The Constitution of Finland guarantees the right to confidential communications. The secrecy of letters, telephone calls and other confidential messages is inviolable. No one is allowed to handle someone else’s message or identification information related to communications without permission. This also applies to messages transmitted in telecommunications networks and electronically stored messages that are protected from outsiders.

The Criminal Code prescribes a penalty for the violation of the secrecy of communications. The right to confidential communications, however, can be restricted if deemed necessary, for example, for investigating certain types of crimes.

The police have the right to intercept and monitor telecommunications when investigating certain petty offences related to communications. Authorities responding to emergency calls have the right to obtain information about the location of the caller and the person in distress.

Telecommunications companies and other organisations transmitting electronic messages in their networks need to access some information related to the messages in order to ensure delivery.

The Act on the Protection of Privacy in Electronic Communications prescribes the extent of the right to handle messages and access identification information when transmitting messages.

Data protection in electronic communications is monitored by the Finnish Communications Regulatory Authority (FICORA) and the Data Protection Ombudsman. The police are always responsible for preliminary criminal investigation.

FICORA monitors compliance with the Act on the Protection of Privacy in Electronic Communications and with rules and regulations based on the act.
  

3. Critical infrastructure protection

In critical infrastructure protection, the Ministry of Transport and Communications actively collaborates with security authorities, the Finnish Communications Regulatory Authority (FICORA), the National Emergency Supply Agency, communications companies and other authorities and businesses.

Nearly all critical functions of society depend on the information and communications infrastructure. State information systems also depend largely on the general communications infrastructure.

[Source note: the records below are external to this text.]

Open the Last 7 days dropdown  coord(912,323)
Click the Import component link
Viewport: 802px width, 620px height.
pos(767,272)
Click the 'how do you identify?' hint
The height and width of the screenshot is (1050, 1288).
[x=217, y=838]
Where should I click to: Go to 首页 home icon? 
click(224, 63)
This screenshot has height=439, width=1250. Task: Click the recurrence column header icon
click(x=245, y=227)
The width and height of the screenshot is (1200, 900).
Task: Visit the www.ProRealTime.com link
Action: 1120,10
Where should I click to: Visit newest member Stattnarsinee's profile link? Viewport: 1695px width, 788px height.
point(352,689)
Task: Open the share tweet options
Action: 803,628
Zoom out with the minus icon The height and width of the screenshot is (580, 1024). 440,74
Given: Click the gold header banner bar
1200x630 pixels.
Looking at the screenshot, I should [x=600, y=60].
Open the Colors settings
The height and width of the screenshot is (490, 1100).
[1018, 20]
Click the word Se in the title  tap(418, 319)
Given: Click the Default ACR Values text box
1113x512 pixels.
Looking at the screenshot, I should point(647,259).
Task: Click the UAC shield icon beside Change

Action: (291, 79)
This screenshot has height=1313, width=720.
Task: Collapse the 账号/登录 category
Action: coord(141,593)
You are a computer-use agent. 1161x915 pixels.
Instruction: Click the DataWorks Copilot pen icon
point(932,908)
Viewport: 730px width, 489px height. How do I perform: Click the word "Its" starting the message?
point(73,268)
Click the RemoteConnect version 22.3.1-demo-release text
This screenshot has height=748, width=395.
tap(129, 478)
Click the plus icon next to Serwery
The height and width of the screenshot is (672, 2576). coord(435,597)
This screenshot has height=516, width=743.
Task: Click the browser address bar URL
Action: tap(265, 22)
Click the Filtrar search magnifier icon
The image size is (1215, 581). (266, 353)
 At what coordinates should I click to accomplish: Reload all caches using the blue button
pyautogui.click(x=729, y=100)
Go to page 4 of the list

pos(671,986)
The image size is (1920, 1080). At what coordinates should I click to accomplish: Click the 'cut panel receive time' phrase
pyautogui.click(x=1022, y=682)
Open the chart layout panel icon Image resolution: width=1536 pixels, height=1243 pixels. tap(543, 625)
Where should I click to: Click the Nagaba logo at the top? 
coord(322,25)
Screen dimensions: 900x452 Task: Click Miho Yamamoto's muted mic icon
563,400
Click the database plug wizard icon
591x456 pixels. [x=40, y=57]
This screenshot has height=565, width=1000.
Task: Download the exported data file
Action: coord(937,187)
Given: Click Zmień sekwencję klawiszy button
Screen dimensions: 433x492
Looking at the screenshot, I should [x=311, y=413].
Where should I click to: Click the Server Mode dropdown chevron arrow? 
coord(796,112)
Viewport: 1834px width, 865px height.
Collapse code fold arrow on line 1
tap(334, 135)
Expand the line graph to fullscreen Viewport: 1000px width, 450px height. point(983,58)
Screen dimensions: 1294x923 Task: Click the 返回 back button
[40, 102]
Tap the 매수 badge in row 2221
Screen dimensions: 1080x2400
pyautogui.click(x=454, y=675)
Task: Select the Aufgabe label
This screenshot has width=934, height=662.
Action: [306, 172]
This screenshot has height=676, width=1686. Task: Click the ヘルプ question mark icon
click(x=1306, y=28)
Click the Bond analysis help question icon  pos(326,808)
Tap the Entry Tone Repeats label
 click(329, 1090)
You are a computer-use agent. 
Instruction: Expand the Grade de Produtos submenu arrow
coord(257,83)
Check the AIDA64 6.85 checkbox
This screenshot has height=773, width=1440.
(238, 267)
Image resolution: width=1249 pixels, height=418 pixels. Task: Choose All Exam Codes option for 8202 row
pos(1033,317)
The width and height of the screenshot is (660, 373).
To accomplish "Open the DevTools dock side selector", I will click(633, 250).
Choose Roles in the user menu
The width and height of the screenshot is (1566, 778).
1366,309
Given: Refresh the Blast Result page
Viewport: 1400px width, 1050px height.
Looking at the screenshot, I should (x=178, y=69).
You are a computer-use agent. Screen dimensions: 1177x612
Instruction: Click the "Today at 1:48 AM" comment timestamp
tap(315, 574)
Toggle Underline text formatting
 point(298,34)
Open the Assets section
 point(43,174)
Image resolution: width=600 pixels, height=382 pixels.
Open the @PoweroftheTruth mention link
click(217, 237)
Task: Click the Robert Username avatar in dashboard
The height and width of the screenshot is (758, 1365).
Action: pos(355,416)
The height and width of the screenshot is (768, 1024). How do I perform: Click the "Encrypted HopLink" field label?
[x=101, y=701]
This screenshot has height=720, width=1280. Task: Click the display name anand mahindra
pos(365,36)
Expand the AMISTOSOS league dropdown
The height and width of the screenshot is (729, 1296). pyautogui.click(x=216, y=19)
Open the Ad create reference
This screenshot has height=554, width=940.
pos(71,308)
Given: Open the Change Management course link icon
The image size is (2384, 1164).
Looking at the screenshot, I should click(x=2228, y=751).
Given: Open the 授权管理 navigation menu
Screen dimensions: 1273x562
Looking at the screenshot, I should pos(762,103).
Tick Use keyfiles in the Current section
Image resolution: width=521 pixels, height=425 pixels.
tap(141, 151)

The functioning of critical infrastructures in the information society, as well as the security of information and communication systems and communication services, must be ensured in both normal and exceptional circumstances. The availability of services for citizens and the ability of companies to continue operating must also be ensured. 

The Strategy for Securing Functions Vital to Society determines five focus areas for further development: crisis management in state administration, prevention of environmental disasters, health protection, electronic information and communications systems and reliable supply of energy.

The strategy assigns the Ministry two tasks related to communications technology:

  • Ensuring the functioning of electronic information and communications systems
  • Supporting the building and maintenance of warning and alarm systems.  

4. European Network and Information Security Agency, ENISA

In Finland, operations related to ENISA fall within the administrative sector of the Ministry of Transport and Communications. The Ministry actively follows and participates in ENISA’s work. For Finland, ENISA is one channel through which information security issues can be exchanged and discussed.

ENISA was established in 2004, and its mandate continues until March 2012. ENISA is located in the city of Heraklion in Crete, Greece and employs 50 people from around Europe.

The agency assists member states and EU institutions in issues related to network and information security. It collects and analyses new data on information security. The aim of the agency is to promote a well-functioning internal market within the EU.

The Chair of Management Board of ENISA is Senior Adviser Mari Herranen from the Ministry of Transport and Communications.